Sponsors sought for Fedora Summer Coding 2010 Projects

Karsten Wade writes[1], "[a] cornerstone of our Fedora Summer Coding is connecting sponsors (those with resources to share) with students (those with time, passion, and skills to share.) It’s not necessary as a sponsor to have ideas of how your resources should be used, that’s what the Fedora Project and JBoss.org mentors and sub-projects are prepared to do.

We’ll also sort the student ideas, generate the list of approved proposals, work with the students throughout the summer, and make sure you hear back about how things went. You can learn more about the model we are using in this blog post, Summer Of Code Swimchart: Now With More Generic[2]."

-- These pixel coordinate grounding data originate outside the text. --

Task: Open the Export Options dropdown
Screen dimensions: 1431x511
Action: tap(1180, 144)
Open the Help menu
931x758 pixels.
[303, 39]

Help organize Fedora's first solo summer coding effort

Karsten Wade writes[1], "[w]e are trying to turn the lights on for a new program this year, Fedora Summer Coding 2010[2]. ... If you are at all interested, join the SIG mailing list[3] where we are discussing how all the structure comes together. Use the step-by-step guide for organizers[4] to get started."

The blog post continues, "This is more than making lemonade out of lemons[5]. After we figured out[6] that the whole idea of summer coding wasn’t kinda-sorta-good but actually pretty great when done right for your own community, it was clear we needed to do our own implementation of the summer coding model[7] that Google first defined.

Although the plan was to test ideas during GSoC this year, we don’t get that luxury. Instead, we get the enviable position of taking a cool brand, Fedora, and create for it our own program to meld college students, mentors, summers, code, and community."